A good way to scope controllers is to a single page of interaction. So CRUD pages map to http.methods and a single controller handles all methods for that endpoint. This way if you are working on one page you get 4 locations to navigate to: Controller, View, Model, Client. It also makes it very easy to reason about where all the code is because you have a physical page to trace everything from. If it isn't a page you can still treat it as CRUD work scope based on resource theme the interactions.
The controller, view, and model, need to share data at times. The controller will parse data then share it. The view will used the shared data to produce the html. The model will use the shared data to perform operations on it and maybe use clients to add more data to that data. I don't why there would be an issue passing the data between the model and the view through the controller. I don't see how you could get around this for something like validation which should belong in the model because it is unknown during a post if you are either going to accept the request and create a new resource or return feedback to the user via view about failed validation. It's also nice to see the high level flow in one place, which should be the controller since the model doesn't know about sudden major flow changes like redirect user to different page.
Where to put the shared data struct? I guess at the tip of the lowest dependency which could be the client worst case or controller best case. It's either you use one struct for moving data around the controller or you keep transforming structs into other structs or do what warden did, which was pass everything around in the form (talk about hiding your data). I don't really see the value in the latter because you are still working with the same data regardless. I think using one struct really simplifies everything, even if the view might care about some fields that the client has not interest in.

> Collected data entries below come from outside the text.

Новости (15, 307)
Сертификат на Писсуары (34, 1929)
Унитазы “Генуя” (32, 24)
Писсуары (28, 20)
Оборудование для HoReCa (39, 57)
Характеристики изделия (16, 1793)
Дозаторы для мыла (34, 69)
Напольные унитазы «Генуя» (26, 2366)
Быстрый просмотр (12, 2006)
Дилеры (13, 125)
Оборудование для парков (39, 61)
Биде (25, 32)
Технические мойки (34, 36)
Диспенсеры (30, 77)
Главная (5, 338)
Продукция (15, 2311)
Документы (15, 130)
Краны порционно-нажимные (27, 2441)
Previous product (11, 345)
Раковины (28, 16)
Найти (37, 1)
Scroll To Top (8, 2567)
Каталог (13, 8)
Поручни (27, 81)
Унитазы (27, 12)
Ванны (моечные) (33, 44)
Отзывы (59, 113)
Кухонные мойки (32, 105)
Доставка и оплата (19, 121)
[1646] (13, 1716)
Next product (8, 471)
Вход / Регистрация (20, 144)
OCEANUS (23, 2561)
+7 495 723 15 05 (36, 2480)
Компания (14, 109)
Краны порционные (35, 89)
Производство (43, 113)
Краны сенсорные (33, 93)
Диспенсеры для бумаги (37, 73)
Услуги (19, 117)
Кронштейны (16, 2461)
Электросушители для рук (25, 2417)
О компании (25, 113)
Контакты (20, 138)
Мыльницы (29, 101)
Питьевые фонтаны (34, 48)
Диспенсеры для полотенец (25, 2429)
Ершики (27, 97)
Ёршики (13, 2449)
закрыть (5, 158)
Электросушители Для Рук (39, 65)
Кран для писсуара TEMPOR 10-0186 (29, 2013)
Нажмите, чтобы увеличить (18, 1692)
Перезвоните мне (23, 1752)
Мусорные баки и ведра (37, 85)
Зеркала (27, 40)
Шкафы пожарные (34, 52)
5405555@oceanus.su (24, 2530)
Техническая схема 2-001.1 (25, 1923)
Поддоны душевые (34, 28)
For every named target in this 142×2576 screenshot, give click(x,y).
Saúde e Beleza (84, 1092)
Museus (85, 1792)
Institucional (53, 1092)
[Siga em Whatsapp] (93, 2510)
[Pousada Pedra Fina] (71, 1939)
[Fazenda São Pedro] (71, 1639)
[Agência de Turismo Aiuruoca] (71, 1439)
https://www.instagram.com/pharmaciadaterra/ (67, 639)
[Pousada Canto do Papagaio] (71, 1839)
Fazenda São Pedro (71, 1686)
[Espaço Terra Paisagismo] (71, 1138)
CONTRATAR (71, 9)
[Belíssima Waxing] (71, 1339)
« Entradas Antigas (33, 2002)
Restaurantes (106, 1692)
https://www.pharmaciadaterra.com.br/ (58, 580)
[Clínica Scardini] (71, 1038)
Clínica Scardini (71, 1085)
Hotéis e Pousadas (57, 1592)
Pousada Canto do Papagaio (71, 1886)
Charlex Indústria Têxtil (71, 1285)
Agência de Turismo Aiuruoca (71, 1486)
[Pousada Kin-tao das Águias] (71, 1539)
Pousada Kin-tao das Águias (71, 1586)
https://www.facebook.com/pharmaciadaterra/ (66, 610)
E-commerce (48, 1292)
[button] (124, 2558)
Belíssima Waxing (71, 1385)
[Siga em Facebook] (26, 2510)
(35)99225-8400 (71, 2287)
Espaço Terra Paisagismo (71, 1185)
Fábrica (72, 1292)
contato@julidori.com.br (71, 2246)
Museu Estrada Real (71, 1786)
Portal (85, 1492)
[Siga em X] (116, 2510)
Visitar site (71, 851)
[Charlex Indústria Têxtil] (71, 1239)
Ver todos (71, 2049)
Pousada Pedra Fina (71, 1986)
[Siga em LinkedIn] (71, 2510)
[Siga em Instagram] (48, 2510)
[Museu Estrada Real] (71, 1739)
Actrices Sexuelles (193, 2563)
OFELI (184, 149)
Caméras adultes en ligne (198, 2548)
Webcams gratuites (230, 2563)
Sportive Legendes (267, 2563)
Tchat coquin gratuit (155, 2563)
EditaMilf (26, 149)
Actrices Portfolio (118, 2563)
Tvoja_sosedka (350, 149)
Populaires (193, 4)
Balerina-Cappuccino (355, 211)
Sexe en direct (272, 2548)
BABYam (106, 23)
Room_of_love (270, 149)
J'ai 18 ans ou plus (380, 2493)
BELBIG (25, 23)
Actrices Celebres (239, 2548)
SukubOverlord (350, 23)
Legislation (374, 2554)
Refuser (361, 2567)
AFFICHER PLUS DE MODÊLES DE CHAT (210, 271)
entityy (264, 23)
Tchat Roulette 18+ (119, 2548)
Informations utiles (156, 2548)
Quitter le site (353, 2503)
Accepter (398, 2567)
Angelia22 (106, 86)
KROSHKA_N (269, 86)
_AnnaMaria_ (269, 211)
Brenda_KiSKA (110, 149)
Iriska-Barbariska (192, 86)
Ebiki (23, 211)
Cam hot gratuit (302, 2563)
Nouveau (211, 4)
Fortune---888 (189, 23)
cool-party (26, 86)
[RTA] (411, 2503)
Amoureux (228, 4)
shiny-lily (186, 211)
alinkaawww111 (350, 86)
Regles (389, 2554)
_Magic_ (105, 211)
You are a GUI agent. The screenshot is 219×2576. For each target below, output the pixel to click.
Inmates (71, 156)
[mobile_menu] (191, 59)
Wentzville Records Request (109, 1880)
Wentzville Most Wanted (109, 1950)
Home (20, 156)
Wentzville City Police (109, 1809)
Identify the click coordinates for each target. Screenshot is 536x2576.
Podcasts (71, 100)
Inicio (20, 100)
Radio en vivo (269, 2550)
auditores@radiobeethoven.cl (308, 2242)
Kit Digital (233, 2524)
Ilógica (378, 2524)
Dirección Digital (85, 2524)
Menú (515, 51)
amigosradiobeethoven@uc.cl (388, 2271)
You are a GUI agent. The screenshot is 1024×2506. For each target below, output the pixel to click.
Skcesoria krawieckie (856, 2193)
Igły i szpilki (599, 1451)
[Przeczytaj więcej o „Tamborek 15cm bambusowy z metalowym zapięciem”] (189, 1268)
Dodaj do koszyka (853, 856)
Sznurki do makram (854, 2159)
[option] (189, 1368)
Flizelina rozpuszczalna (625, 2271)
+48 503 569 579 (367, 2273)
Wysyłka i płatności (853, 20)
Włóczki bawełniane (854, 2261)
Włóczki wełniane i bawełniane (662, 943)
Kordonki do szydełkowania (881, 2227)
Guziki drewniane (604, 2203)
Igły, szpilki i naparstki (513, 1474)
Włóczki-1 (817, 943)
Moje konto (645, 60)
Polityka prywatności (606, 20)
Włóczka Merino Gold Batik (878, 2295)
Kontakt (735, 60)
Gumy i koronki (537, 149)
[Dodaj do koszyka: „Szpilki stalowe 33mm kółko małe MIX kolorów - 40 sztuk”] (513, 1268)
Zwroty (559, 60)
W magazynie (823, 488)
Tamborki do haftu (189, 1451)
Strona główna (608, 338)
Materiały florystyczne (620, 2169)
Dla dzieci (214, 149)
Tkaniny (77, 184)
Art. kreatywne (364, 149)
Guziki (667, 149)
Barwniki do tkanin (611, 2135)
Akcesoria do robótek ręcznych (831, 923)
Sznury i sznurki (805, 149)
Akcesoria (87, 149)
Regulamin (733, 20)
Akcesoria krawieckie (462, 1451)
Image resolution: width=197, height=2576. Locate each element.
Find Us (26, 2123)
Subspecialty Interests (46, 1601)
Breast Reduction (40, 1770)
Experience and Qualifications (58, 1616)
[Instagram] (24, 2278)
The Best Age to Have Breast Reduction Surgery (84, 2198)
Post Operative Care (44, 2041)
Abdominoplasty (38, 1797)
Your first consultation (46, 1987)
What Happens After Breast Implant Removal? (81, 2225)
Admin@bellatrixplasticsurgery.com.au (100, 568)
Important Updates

I can call it just the name of the controller minus the controller part since it doesn't belong to any one mvc component, but rather is shared among them all.
What about lists? Maybe i can just extend them name with "item" to mean part of a collection. This keeps the subject of the CRUD pattern centered around that resource. This makes generic rules pretty rigged and hard to follow. Also if there is marshalling the extra fields could end getting defaults even if they are not used. Which greatly impacts performance as seen on the services page.
I think I just use the generic DTO term to describe structs that need to pass between component boundaries like view, controller, send over the network exec. I can also use the Request and Response terms to describe structs that are just for payloads. But DTO is better suited if its both for requests and responses like a struct that I put form values into and then also use that struct to render some html. It doesn't really matter in that case if its two seperate structs because most of the data is just going to be passed from one to the other anyway.
When models share state or code, its ok to create a sub-module in the modules package. I will start off with just variables to hold any state, and maybe use a singleton model, but not sure if thats needed yet.
Seems having 3 different controller types makes sense for dealing with different interaction patterns:
Can initialize all of these in main or router.
If something in one controller needs to trigger an update flow in another controller, I don't see an issue currently with letting that happen through a shared channel living in the controllers.go file. This is i similar pattern to services triggering async updates with nats, but at the controller level.
Using mvc makes life cycle of objects more manageable because its clear where everything belongs. Easier to reason about memory management.
putting validators in the controller makes sense because you can unmarshal and build the DTO at the same time. The function doing two things is ok because its still a very simple task and these two things can safely be coupled together because validation and unmarslhaling will always be done in the same flow.